Consignes de travail
- A) Les affirmations suivantes concordent-elles avec le texte sur le patois ? Pour chacune, répondez par oui ou non, puis citez mot pour mot le passage du texte qui tranche.
(i) Selon Z. Marzys, le patois a emprunté au français la plupart des mots désignant des notions abstraites.
(ii) L’article de M. Gonon porte sur le lexique de la beauté masculine.
(iii) D’après J. Cl. Bouvier, dans la Drôme, l’homme marié de 40-60 ans conserve mieux le parler local que le célibataire du même âge.
- B) Recopiez le passage du texte sur le patois qui va de « R. Eucher illustre » jusqu’à « 98, note 14). » inclus.

Même auprès de certains linguistes, le patois a longtemps été considéré comme une langue de paysans, une langue pauvre en concepts ou en termes concernant "la vie de l’esprit". Ainsi Z. Marzys affirme, à propos du francoprovençal en Suisse romande : "Chacun sait que le patois, pauvre en ressources psychologiques et intellectuelles, a pris au français la plupart des mots désignant des notions abstraites (Marzys 1971, p. 177), et il précise en note le sens qu’il attribue à "notions abstraites" : "tous les termes qui ne rapportent pas au monde physique et à la civilisation matérielle" (p. 177, note 22.) Dans le même ordre d’idées, M. Gonon a écrit : "nos grands-pères paysans n’aimaient guère parler de choses abstraites" dans un article portant sur le lexique de la beauté féminine (Gonon 1983, p. 120). Comme toute langue, la langue ancestrale des patoisants de la région du Pilat permettait à ses locuteurs de "tout dire", dans la mesure de leurs besoins linguistiques, qui étaient conditionnés par leur mode de vie et leur culture.

109.

R. Eucher illustre ce passage d’une note dans laquelle il rapporte "ce mot d’un paysan alcoolique qui, [lui] désignant ses compagnons de beuverie vautrés sous la table, s’écria dans un sursaut de lucidité : "Que voulez-vous ! On n’a plus que des types comme ça, ici. Les meilleurs sont partis à la ville !" (Eucher 1990, p. 98, note 14).

110.

Pour la Drôme, J. Cl. Bouvier a également relevé que les hommes célibataires sont en général les meilleurs dialectophones de cette classe d’âge. Il attribue cette caractéristique aux mêmes raisons : "Parce qu’il est amené dans beaucoup de cas à rester seul avec son ou ses vieux parents, parce qu’il n’est pas soumis à l’influence assimilatrice d’une épouse et qu’il n’a pas la responsabilité d’apprendre le français à des enfants, le célibataire de 40-60 ans est bien plus conservateur du parler local que l’homme marié du même âge" (cf. Bouvier 1973, p. 231).

111.

Lignes affichées

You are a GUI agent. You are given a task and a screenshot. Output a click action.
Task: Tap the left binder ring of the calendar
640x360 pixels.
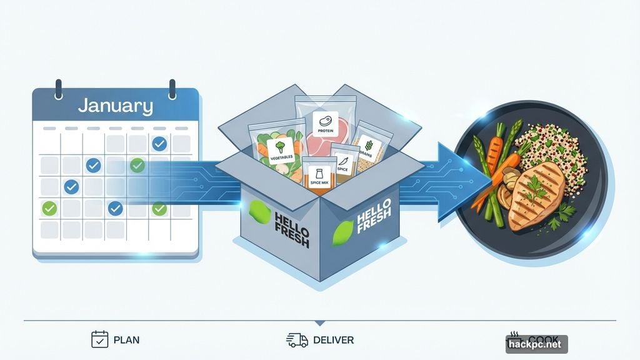(58, 88)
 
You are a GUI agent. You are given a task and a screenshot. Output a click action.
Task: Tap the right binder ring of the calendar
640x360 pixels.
(172, 88)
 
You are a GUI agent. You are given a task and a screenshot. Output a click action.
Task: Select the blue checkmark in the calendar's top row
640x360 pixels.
(159, 144)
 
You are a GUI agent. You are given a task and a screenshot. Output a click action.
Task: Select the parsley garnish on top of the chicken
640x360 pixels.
(535, 186)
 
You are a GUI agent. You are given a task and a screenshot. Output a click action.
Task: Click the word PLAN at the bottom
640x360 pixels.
(127, 341)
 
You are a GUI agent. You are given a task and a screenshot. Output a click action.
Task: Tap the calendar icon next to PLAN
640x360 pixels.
(100, 339)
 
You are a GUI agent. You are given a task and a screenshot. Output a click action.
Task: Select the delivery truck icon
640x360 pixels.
(297, 340)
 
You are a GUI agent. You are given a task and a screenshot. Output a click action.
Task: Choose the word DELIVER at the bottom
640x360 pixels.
(334, 341)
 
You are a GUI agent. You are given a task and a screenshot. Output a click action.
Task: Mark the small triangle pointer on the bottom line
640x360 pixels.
(320, 323)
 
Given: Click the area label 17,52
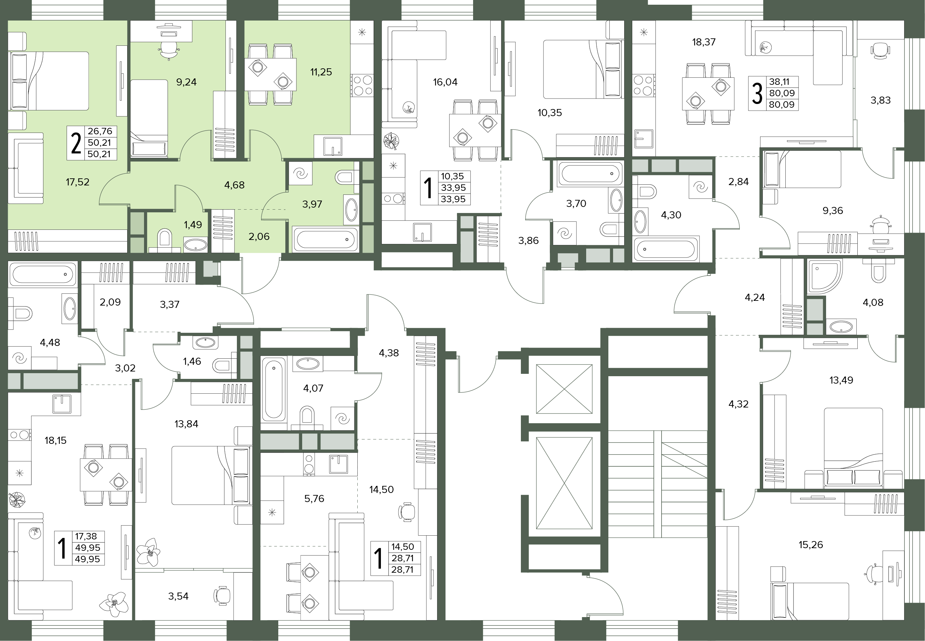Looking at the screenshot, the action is pos(77,182).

Réponses rédigées
- A)
(i) Oui : « a pris au français la plupart des mots désignant des notions abstraites »
(ii) Non : « un article portant sur le lexique de la beauté féminine »
(iii) Non : « le célibataire de 40-60 ans est bien plus conservateur du parler local que l’homme marié du même âge »

- B)
R. Eucher illustre ce passage d’une note dans laquelle il rapporte "ce mot d’un paysan alcoolique qui, [lui] désignant ses compagnons de beuverie vautrés sous la table, s’écria dans un sursaut de lucidité : "Que voulez-vous ! On n’a plus que des types comme ça, ici. Les meilleurs sont partis à la ville !" (Eucher 1990, p. 98, note 14).